Conservative political activist Star Parker says that “same-sex marriage is really pride’s assault on religion.” Why?
The Book of Proverbs, in biblical canon, once a vital part of American culture, tells us: “Pride goes before destruction, a haughty spirit before a fall.” It’s this haughty spirit, this pride that precedes destruction, that lies behind the Supreme Court’s decision . . . to bury the Defense of Marriage Act.
This decision . . . is but the latest in a long process of the unraveling of American culture driven by pride—the sense that we answer to no higher authority.
Parker’s attack on pride suggests something about the life-serving importance of pride. For one thing, pride is the antithesis of blindly accepting the moral dictates of some "higher authority." If one does submit one's moral judgment to authority, one does not have pride. If one does submit, one places the quality of one's life and potential for happiness in jeopardy by placing one's moral guidance in the hands of some authority other than one's own reason. To think for oneself is to have pride—and vice-versa.
So, what precisely is pride? Two great philosophers weighed in on the issue.
Aristotle identified pride as “the crown of the virtues,” reflective of the personal commitment to “greatness in every virtue”: The proud man “thinks himself worthy of great things,” never “thinking himself worthy of less than he is really worthy.” Pride, observed Ayn Rand, is “moral ambitiousness”—“the recognition of the fact that you are your own highest value”; a recognition that must and can be earned by a personal commitment to the achievement of moral perfection in character and deed, while never self-sacrificially subordinating one’s judgment to the authority of others.
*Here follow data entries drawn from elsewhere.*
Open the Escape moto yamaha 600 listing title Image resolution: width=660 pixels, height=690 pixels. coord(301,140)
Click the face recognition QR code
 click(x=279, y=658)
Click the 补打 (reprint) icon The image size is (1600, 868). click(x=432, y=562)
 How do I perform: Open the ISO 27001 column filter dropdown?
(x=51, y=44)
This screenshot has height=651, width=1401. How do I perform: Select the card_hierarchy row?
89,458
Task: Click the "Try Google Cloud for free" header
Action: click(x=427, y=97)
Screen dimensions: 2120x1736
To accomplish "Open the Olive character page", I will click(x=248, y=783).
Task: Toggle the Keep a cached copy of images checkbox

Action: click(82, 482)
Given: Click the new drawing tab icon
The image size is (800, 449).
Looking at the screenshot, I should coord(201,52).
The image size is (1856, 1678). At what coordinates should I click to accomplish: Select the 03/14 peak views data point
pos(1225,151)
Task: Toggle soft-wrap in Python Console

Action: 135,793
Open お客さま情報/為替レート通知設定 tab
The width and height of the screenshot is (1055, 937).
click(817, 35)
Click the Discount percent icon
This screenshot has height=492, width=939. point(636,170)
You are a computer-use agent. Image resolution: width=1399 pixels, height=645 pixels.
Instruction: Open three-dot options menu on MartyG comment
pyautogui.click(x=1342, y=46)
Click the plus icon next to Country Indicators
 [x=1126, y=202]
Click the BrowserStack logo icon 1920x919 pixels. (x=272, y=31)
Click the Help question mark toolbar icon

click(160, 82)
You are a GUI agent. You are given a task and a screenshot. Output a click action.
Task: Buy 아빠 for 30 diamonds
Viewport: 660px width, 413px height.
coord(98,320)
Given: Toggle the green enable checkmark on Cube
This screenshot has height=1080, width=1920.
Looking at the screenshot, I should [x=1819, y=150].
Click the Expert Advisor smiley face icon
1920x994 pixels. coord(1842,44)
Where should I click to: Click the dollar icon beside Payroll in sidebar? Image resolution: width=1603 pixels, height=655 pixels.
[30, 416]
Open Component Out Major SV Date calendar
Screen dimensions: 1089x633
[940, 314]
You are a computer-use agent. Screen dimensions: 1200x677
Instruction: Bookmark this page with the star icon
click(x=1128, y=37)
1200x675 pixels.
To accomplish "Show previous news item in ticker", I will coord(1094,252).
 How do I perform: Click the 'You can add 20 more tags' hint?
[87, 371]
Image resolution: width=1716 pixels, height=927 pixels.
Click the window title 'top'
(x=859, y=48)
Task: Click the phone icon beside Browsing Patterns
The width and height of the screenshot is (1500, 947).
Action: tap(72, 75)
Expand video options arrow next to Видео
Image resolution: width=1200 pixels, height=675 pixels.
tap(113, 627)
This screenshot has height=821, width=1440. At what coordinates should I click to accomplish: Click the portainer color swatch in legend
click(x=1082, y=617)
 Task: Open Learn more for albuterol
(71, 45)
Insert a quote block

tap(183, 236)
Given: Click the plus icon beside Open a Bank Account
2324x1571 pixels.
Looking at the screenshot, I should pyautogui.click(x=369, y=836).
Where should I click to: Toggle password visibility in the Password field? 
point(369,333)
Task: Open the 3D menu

But “Pride,” counters the Christian theologian Augustine, “is self-glorifying attempts to rely on oneself to any degree . . . The flawed will [that] turns [one] away from God.”
Religionists like Parker seek to legally force their marital terms on everyone else. On whose authority? By the dictates of “biblical canon”; the writings of people who claim to speak for God, a “higher authority” that they claim exists.
Is it any wonder why religionists consider pride to be man’s “primal vice” and his “Original Sin,” as Augustine put it? What proud person would submit to religionists’ unchallengeable commandments?
Pride stands in the way of religious authoritarianism, because standing up for one’s rights and intellectual autonomy against religious authoritarians like Parker is an act of pride.